There are topics which admit of _plein-air_ handling, and topics
which civilized man, as apart from his artless brother of the
jungles, has veiled with reticence. There are truths which may be,
and should be, privately imparted by a father, a mother, family
doctor, or an experienced teacher; but which young people cannot
advantageously acquire from the platform, the stage, the moving
picture gallery, the novel or the ubiquitous monthly magazine."
There is much in Miss Repplier's paragraphs which will win hearty
approval from those who have come to believe, as advocated throughout
this series of lectures, in conservative teaching of sex-hygiene and a
larger outlook for sex-education.

* [GIVEN INSTRUCTION A] Rewrite the paragraph of the sex-education excerpt that begins "There are topics which admit" more briefly, keeping its main facts.

* [DATA FOR THIS EXERCISE]
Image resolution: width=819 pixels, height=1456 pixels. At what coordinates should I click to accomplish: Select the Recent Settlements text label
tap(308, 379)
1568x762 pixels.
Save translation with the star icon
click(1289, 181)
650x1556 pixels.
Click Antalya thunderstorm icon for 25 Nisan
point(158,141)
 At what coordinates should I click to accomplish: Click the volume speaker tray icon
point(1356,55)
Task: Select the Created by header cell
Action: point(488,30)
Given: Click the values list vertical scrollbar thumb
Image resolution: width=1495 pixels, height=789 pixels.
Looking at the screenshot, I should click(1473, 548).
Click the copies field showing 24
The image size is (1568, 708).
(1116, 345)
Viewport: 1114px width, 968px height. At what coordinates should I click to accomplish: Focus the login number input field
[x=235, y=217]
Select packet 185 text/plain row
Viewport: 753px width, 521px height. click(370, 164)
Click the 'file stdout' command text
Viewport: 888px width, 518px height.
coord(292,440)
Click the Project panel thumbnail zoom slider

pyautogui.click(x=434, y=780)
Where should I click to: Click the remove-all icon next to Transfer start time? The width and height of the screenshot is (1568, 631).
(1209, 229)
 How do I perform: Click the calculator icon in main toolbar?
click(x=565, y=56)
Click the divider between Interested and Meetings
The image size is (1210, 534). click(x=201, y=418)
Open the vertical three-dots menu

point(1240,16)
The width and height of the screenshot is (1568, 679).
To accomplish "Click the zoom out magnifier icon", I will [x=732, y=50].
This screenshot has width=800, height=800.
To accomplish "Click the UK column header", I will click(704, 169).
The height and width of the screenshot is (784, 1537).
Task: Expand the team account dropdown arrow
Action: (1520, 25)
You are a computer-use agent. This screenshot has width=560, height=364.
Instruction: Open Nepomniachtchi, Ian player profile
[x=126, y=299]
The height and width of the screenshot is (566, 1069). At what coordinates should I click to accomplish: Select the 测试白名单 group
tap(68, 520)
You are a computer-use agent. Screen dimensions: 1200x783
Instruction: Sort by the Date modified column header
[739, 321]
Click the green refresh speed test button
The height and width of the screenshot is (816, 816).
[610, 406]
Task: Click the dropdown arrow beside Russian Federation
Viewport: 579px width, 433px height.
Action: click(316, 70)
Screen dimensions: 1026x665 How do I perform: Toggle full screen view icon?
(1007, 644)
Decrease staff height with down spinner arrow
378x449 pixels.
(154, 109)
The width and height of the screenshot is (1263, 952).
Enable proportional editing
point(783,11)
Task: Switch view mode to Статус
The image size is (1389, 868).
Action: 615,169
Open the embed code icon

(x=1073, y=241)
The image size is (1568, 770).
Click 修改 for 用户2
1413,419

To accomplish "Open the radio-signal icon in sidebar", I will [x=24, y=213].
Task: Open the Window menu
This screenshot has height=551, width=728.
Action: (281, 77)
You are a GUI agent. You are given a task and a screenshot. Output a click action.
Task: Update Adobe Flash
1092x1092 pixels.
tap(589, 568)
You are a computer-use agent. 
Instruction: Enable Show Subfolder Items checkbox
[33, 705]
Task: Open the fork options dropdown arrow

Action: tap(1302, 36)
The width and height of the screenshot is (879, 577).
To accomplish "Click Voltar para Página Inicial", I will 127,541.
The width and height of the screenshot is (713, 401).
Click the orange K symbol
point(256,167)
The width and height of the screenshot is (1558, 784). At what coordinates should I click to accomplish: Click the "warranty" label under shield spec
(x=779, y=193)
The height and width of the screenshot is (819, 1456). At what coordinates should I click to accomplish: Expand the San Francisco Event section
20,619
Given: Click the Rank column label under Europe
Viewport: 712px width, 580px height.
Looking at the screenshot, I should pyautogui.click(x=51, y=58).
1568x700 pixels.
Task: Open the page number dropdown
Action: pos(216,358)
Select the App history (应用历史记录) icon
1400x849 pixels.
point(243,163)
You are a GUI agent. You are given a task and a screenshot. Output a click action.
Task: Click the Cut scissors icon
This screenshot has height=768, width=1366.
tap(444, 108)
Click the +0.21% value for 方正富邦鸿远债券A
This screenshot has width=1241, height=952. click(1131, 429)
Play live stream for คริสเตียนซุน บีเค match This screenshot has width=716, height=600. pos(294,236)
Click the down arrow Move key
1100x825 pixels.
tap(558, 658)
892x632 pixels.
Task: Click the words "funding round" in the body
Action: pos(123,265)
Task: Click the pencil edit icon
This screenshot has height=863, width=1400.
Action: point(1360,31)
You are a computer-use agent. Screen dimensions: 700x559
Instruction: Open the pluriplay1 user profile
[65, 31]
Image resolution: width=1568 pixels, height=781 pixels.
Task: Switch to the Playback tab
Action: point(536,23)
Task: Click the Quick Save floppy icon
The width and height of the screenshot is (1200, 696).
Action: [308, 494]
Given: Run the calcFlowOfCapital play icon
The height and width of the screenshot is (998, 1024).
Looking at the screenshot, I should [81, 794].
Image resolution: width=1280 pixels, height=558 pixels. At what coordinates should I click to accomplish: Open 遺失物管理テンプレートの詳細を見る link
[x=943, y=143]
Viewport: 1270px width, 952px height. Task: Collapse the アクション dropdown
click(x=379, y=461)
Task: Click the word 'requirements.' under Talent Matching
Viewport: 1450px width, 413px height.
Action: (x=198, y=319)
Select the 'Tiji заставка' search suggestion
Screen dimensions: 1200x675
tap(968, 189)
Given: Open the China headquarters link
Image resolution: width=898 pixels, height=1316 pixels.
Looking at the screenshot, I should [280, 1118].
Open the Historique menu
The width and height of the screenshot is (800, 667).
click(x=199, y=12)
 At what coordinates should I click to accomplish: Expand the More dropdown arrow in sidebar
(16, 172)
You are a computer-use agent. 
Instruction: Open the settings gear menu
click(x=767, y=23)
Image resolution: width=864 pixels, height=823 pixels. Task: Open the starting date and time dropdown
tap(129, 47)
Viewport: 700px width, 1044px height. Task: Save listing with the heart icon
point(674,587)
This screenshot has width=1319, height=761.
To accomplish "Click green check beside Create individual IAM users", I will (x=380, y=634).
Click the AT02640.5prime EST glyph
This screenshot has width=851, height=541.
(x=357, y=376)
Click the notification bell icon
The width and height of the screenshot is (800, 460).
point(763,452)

* [GIVEN INSTRUCTION B] Convert the stretch of the records from the line containing "Click the AT02640.5prime EST glyph" through the end of the records into a JSON list of strings, one string per line, leaving out blank lines.

* [TASK ANSWER A] Some topics can be handled openly, but civilized people have veiled others in reticence. Certain truths should be shared privately by a father, a mother, a family doctor, or an experienced teacher. Young people cannot learn them well from the platform, the stage, moving pictures, novels, or monthly magazines. Miss Repplier's paragraphs will win hearty approval from people who believe in conservative teaching of sex-hygiene and a larger outlook for sex-education, as these lectures advocate.

* [TASK ANSWER B]
[
  "Click the AT02640.5prime EST glyph",
  "This screenshot has width=851, height=541.",
  "(x=357, y=376)",
  "Click the notification bell icon",
  "The width and height of the screenshot is (800, 460).",
  "point(763,452)"
]